Le 9 décembre 2011, l'assuré a procédé à sa réinscription
auprès de l’Office régional de placement de [...] (ci-après : l’ORP), son
dossier ayant été annulé la dernière fois le 28 avril 2011, en raison de la
prise d'un emploi. En effet, après avoir effectué une mission temporaire
par l’intermédiaire de l'agence de placement N.________ SA, l'assuré a reçu
sa lettre de licenciement le 10 novembre 2011 pour le 16 décembre 2011.
B.Par décision du 22 décembre 2011, l’ORP a prononcé à
l’encontre de l’assuré, une suspension du droit à l’indemnité de chômage
d’une durée de quatre jours à compter du 19 décembre 2011. A l’appui de
sa décision, l’office précité a fait valoir que l’assuré n’avait effectué
aucune recherche d’emploi pendant la période précédant son éventuel
droit à l’indemnité de chômage.
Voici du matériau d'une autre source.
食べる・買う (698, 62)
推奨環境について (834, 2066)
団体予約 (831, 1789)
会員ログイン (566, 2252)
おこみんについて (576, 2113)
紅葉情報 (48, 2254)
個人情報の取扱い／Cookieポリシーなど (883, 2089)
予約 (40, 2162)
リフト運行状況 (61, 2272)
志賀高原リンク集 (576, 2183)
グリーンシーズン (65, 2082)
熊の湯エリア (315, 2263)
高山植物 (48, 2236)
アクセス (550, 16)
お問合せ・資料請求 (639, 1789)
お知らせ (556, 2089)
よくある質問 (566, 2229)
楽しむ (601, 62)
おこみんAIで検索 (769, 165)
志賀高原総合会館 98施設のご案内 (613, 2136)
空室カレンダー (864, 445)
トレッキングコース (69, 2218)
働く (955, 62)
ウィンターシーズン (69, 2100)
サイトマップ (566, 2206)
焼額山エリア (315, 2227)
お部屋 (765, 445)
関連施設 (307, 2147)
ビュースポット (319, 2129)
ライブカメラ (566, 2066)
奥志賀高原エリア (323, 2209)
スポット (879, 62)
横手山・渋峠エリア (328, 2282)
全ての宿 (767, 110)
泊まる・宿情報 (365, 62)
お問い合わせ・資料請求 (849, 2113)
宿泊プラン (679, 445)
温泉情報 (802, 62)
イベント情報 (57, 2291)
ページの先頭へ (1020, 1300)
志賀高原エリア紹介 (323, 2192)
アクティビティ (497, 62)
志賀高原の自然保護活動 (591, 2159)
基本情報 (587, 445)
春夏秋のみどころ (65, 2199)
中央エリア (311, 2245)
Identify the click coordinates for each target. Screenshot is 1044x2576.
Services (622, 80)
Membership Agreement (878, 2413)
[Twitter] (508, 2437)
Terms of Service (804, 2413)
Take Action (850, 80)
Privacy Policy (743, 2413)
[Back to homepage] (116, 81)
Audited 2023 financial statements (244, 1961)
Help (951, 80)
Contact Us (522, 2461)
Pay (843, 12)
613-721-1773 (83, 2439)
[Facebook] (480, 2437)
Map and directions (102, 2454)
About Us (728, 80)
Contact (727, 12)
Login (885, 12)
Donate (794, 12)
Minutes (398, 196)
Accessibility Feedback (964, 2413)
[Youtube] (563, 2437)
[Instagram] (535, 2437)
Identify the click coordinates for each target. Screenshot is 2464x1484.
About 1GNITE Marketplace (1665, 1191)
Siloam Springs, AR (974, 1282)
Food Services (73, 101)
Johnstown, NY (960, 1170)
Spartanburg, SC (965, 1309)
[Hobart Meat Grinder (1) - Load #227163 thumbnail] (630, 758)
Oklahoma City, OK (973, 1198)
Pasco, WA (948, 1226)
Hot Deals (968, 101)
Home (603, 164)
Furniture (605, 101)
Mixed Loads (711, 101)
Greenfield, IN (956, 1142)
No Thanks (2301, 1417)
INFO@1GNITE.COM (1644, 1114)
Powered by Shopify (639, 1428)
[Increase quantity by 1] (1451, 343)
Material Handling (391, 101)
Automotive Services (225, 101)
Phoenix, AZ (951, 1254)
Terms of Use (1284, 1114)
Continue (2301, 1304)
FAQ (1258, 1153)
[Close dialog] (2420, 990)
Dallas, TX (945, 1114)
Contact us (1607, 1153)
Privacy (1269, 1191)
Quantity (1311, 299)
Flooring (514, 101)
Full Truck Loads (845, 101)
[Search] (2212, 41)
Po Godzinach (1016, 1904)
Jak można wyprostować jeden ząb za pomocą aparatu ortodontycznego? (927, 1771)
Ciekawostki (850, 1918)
Il a relevé en particulier le manque
d’efforts accomplis par ce dernier durant la période litigieuse.
Par courrier du 3 janvier 2011, l’assuré a fait opposition à cette
décision auprès du Service de l'emploi, Instance juridique chômage,
Division juridique des ORP (ci-après le SDE ou l'intimé). Il a indiqué en
particulier avoir inscrit, sur avis de son conseiller ORP, ses recherches
d’emploi pour le mois de novembre 2011 sur la feuille du mois de
décembre 2011, dans la mesure où le formulaire "preuve des recherches
d’emploi personnelles" du mois de novembre ne lui avait pas été remis.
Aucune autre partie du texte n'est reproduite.